Sara had to adjust to the different lifestyle of Hawaii.

“Here on the mainland we have our stuff. We share, but not that much. In Polynesian culture, they share everything. Their stuff is everyone’s. They’re not possessive like we are,” Sara said. “Their whole culture is not appearance-based like we are. They judge people on who they are and not how they look.”

She explained that a lot of the islands the students came from are not technologically advanced. One girl had never seen a car or had electricity until she came to Hawaii.

She also had to get used to the way Polynesians joke around.

“Part of the way they act is when they’re hanging around, they make fun of each other. They come out in big groups and make fun of haoles (white people) in their own language and laugh. You have to accept it. We make fun of them, too.”

Sara intends to graduate from BYU-Hawaii and is majoring in computer science in the honors program.

“They’re very serious about studying, so they don’t like visitors who are there to party.”

It took some time for Sara to get used to the Polynesian greeting, “Aloha!”

“In church, when they give talks, they say, ‘Brothers and sisters, Aloha!’ And if they say ‘Aloha!’ you greet them back. It doesn’t matter where you are,” Sara said.

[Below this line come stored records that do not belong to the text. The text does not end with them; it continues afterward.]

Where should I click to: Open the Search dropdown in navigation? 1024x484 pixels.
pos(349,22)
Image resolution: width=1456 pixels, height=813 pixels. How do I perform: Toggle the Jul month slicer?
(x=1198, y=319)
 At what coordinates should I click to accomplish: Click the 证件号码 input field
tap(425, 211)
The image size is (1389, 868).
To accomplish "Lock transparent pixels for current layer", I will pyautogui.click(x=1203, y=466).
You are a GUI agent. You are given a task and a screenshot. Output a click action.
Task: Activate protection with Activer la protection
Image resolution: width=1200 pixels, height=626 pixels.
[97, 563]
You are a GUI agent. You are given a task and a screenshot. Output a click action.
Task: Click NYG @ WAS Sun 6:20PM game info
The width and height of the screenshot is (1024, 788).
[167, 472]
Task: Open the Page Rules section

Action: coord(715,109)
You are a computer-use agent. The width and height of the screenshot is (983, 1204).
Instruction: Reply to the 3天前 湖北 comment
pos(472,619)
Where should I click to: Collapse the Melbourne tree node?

The dorms were surprising to Sara.

“Physically, I kind of expected more. They’re really old, and the dorms are tiny, with an old, old bed. There are cockroaches, mice, hornets and geckos. The bugs out there can be pretty big. There were five cats that lived in the hall,” Sara said. “We had our collection of wildlife that lived in the dorms with us.”

Sara’s experience has completely opened her view on life.

“Growing up in the American school system, you are indoctrinated with the idea that everyone wants to be an American. But there were a lot of people who were very patriotic toward their own countries and wanted to go back,” Sara said. “I never thought about that before. There were people from Africa and Tonga and Australia who missed it and wanted to go back like us. It never occurred to me that not everyone in the world wanted to be American. But that’s quite the case I found.”

Sara is eager to return to Hawaii after the holidays.

“It’s good to be home, but I look forward to going back and moving on with my education.”